═══ MATERIAL
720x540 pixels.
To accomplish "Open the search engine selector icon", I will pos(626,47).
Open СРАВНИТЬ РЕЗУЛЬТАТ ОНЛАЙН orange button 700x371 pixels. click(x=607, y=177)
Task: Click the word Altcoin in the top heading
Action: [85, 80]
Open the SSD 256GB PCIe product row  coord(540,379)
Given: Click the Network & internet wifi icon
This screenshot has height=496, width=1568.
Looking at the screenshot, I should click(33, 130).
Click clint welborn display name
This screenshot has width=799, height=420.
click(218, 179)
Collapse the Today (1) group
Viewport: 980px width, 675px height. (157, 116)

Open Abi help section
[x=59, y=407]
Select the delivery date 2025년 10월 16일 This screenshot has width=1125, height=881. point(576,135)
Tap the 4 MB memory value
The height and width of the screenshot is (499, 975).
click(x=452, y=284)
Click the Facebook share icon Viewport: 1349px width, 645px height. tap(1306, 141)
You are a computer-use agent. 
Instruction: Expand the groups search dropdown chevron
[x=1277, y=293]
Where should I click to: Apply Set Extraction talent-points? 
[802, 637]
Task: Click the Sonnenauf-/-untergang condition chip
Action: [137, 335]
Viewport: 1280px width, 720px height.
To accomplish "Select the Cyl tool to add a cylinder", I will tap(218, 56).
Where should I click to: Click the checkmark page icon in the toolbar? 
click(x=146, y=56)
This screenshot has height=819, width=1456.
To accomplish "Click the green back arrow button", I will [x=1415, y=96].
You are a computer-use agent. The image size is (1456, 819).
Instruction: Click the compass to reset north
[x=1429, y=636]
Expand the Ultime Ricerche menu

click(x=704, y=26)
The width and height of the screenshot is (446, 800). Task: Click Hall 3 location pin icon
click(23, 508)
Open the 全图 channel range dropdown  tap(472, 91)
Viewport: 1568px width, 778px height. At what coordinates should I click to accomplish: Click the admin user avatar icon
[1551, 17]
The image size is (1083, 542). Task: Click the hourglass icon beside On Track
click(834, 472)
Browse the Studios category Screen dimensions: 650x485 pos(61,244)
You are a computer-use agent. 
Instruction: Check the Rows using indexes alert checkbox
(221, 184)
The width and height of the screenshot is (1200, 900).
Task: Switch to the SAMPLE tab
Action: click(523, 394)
══════
EXERCISE AIM: Render each nonblank line of the rows above as a Markdown table with two columns, Row No. and Line Text. Skip blank lines.

ANSWER TO THIS EXERCISE:
| Row No. | Line Text |
|---|---|
| 1 | 720x540 pixels. |
| 2 | To accomplish "Open the search engine selector icon", I will pos(626,47). |
| 3 | Open СРАВНИТЬ РЕЗУЛЬТАТ ОНЛАЙН orange button 700x371 pixels. click(x=607, y=177) |
| 4 | Task: Click the word Altcoin in the top heading |
| 5 | Action: [85, 80] |
| 6 | Open the SSD 256GB PCIe product row  coord(540,379) |
| 7 | Given: Click the Network & internet wifi icon |
| 8 | This screenshot has height=496, width=1568. |
| 9 | Looking at the screenshot, I should click(33, 130). |
| 10 | Click clint welborn display name |
| 11 | This screenshot has width=799, height=420. |
| 12 | click(218, 179) |
| 13 | Collapse the Today (1) group |
| 14 | Viewport: 980px width, 675px height. (157, 116) |
| 15 | Open Abi help section |
| 16 | [x=59, y=407] |
| 17 | Select the delivery date 2025년 10월 16일 This screenshot has width=1125, height=881. point(576,135) |
| 18 | Tap the 4 MB memory value |
| 19 | The height and width of the screenshot is (499, 975). |
| 20 | click(x=452, y=284) |
| 21 | Click the Facebook share icon Viewport: 1349px width, 645px height. tap(1306, 141) |
| 22 | You are a computer-use agent.  |
| 23 | Instruction: Expand the groups search dropdown chevron |
| 24 | [x=1277, y=293] |
| 25 | Where should I click to: Apply Set Extraction talent-points?  |
| 26 | [802, 637] |
| 27 | Task: Click the Sonnenauf-/-untergang condition chip |
| 28 | Action: [137, 335] |
| 29 | Viewport: 1280px width, 720px height. |
| 30 | To accomplish "Select the Cyl tool to add a cylinder", I will tap(218, 56). |
| 31 | Where should I click to: Click the checkmark page icon in the toolbar?  |
| 32 | click(x=146, y=56) |
| 33 | This screenshot has height=819, width=1456. |
| 34 | To accomplish "Click the green back arrow button", I will [x=1415, y=96]. |
| 35 | You are a computer-use agent. The image size is (1456, 819). |
| 36 | Instruction: Click the compass to reset north |
| 37 | [x=1429, y=636] |
| 38 | Expand the Ultime Ricerche menu |
| 39 | click(x=704, y=26) |
| 40 | The width and height of the screenshot is (446, 800). Task: Click Hall 3 location pin icon |
| 41 | click(23, 508) |
| 42 | Open the 全图 channel range dropdown  tap(472, 91) |
| 43 | Viewport: 1568px width, 778px height. At what coordinates should I click to accomplish: Click the admin user avatar icon |
| 44 | [1551, 17] |
| 45 | The image size is (1083, 542). Task: Click the hourglass icon beside On Track |
| 46 | click(834, 472) |
| 47 | Browse the Studios category Screen dimensions: 650x485 pos(61,244) |
| 48 | You are a computer-use agent.  |
| 49 | Instruction: Check the Rows using indexes alert checkbox |
| 50 | (221, 184) |
| 51 | The width and height of the screenshot is (1200, 900). |
| 52 | Task: Switch to the SAMPLE tab |
| 53 | Action: click(523, 394) |